Tl;dr: Cryonics companies have a pre-written bottom line. If people believe cryonics has a reasonable chance of success, they are significantly morally obligated to form a charity that would give cryonics away, as such a charity would be far more effective in convincing, and by extension saving people, since it would have no incentive to pre-write a bottom line. Over time, such a charity would increase general demand for cryonics, bringing it into the mainstream and making traditional cryonics companies more successful.
Let us assume for the purposes of this post, as I'm sure many of you believe, cryonics stands a reasonable chance (Let's pick p = 0.05) of being successful. It seems pretty clear that you have a pretty strong moral obligation to attempt to get people signed up for cryonics. There is a lot of talk about things like Cryonics versus charity. Robin Hanson even has a post "Cryonics as Charity", although he means an entirely different thing than I do. But in searching, I was surprised not to find a post that asked this question: why isn't there a charity that provides cryonics to, for example, people that can't afford it? Or one offering it to the greatest minds of our time, in the hopes that they'll be around for all of our futures?
There's been a lot of speculation as to why cryonics isn't more popular. The answer, at least for me, is obvious. There's a tremendous dearth of reliable information on the subject. The fundamental problem with medicine is the information gap between consumer and provider - consumers don't have the scientific knowledge to make an informed purchase. But in conventional medicine, you can easily get a second opinion, whereas in cryonics, few people, from the media to medical professionals, take it seriously enough to offer a well thought out second opinion, even if that opinion is against it. And what information I have seen linked to on the subject is generally published by CI or Alcor. Ironically, when I asked for "unbiased" information on the matter, I got exactly what I wasn't looking for - information from a company that wants me to pay them, at minimum, $200,000. The result? An informational balance where one side presents no argument, and the other side presents an argument with a pre-written bottom line.

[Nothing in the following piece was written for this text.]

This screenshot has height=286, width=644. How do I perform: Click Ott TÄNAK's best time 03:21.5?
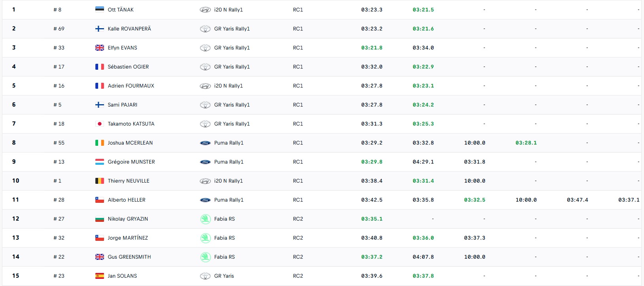(423, 10)
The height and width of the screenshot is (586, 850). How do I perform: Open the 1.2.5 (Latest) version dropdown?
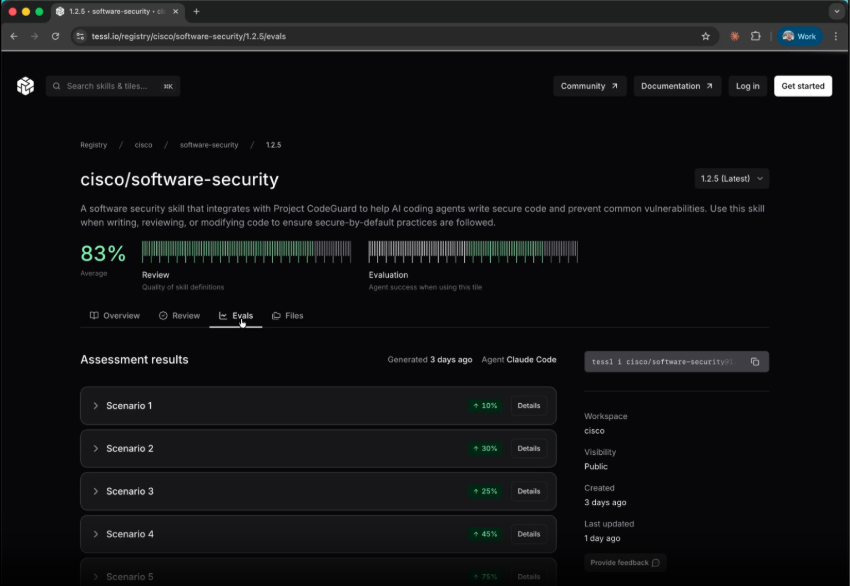pos(731,178)
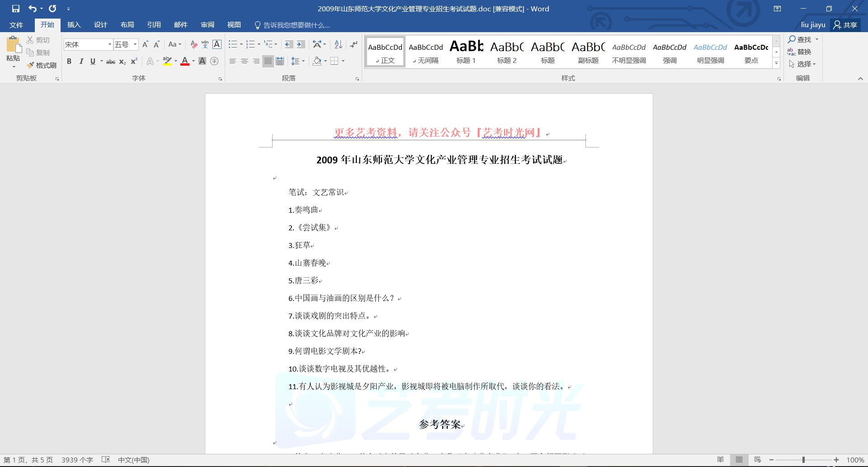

This is where the idea of a charity comes in. A charity would have no financial incentive to pre-write the bottom line, and is generally seen as a more reputable source of information, as it should be. Furthermore, it would help destigmatize cryonics, as part of the stigma (as I see it, I can't really tell you what gives me this impression) is that you've been "hoodwinked" by the companies. Obviously, it's not tenable for everyone to freeload their way to cryonics. But a charity would serve to bring cryonics into the mainstream and increase demand, providing a (more) neutral source of information. Which would, in time, make organizations like CI and Alcor far more popular.